SUPPLIED TEXT:
#####

BUSE

BUSE – Beyond User-in-the-Loop: User-in-the-Service

Background: User in the Loop and the Citizens Broadband Radio Service in the 3.5 GHz Band

The idea of the “user-in-the-loop” (UIL) builds on the observation that a majority of human users show willingness to shape their service demands in space/time if they recognize some benefit associated with such behavior [1], [2]. For example, a behavioral survey reported in [1] indicates that more than 50% of mobile users are willing to move around 40 m in indoor or outdoor environments provided they receive a level of discount in the order of 20%-40% on regular charges of certain services. A related trend suggests that some users – typically belonging to the same social group -- take part in distributed device-to-device (D2D) caching technology based video content distribution as long as security concerns are properly addressed [3]. From a physical layer perspective, a recent study suggests that D2D communication can be used to extend or improve the coverage of cellular networks at the expense of a slight increase in the battery consumption at user devices acting as mobile relays [4].

#####

MATERIAL PROVIDED:
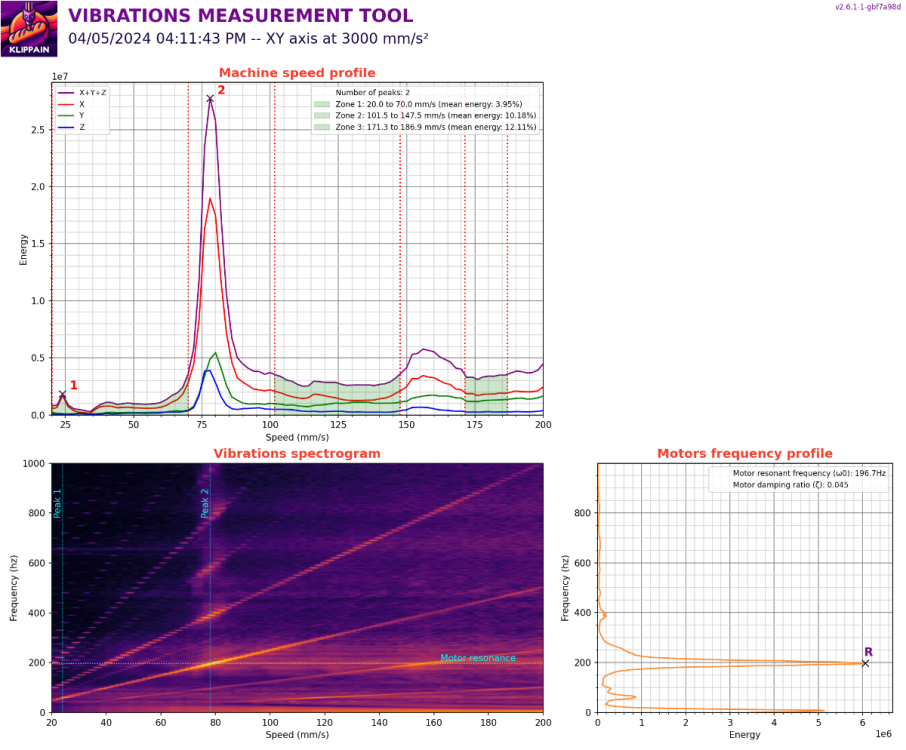Click the Zone 2 green legend patch
The image size is (906, 750).
[322, 116]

#####

SET PROBLEM:
Write the next part of the background section on user-in-the-loop and the 3.5 GHz Citizens Broadband Radio Service, starting right after its last sentence.

RESPONSE BELOW:
These ideas and market trends point to a direction of socially aware service providers, mobile network operators and human end users who recognize the win-win opportunity of involving users to various degrees in the provisioning of wireless services. Indeed, socially aware D2D communications is an emerging research domain involving technology experts as well as researchers of human behavior and social sciences [5].

 At the same time, in the USA, a recent decision by the Federal Communications Commission (FCC) creates 150 MHz of spectrum in the 3.5 GHz band (the “Innovation Band”) available for a tiers of shared users (incumbents, priority access and general authorized access) coordinated by Spectrum Access Systems (SAS) [10]. With the new FCC rules, carrier and private networks will be able to cooperate, share the same band, and create new and complementary business models and services to existing cellular services, including internet access, machine type communications supported by infrastructure assisted or ad hoc type of D2D communications.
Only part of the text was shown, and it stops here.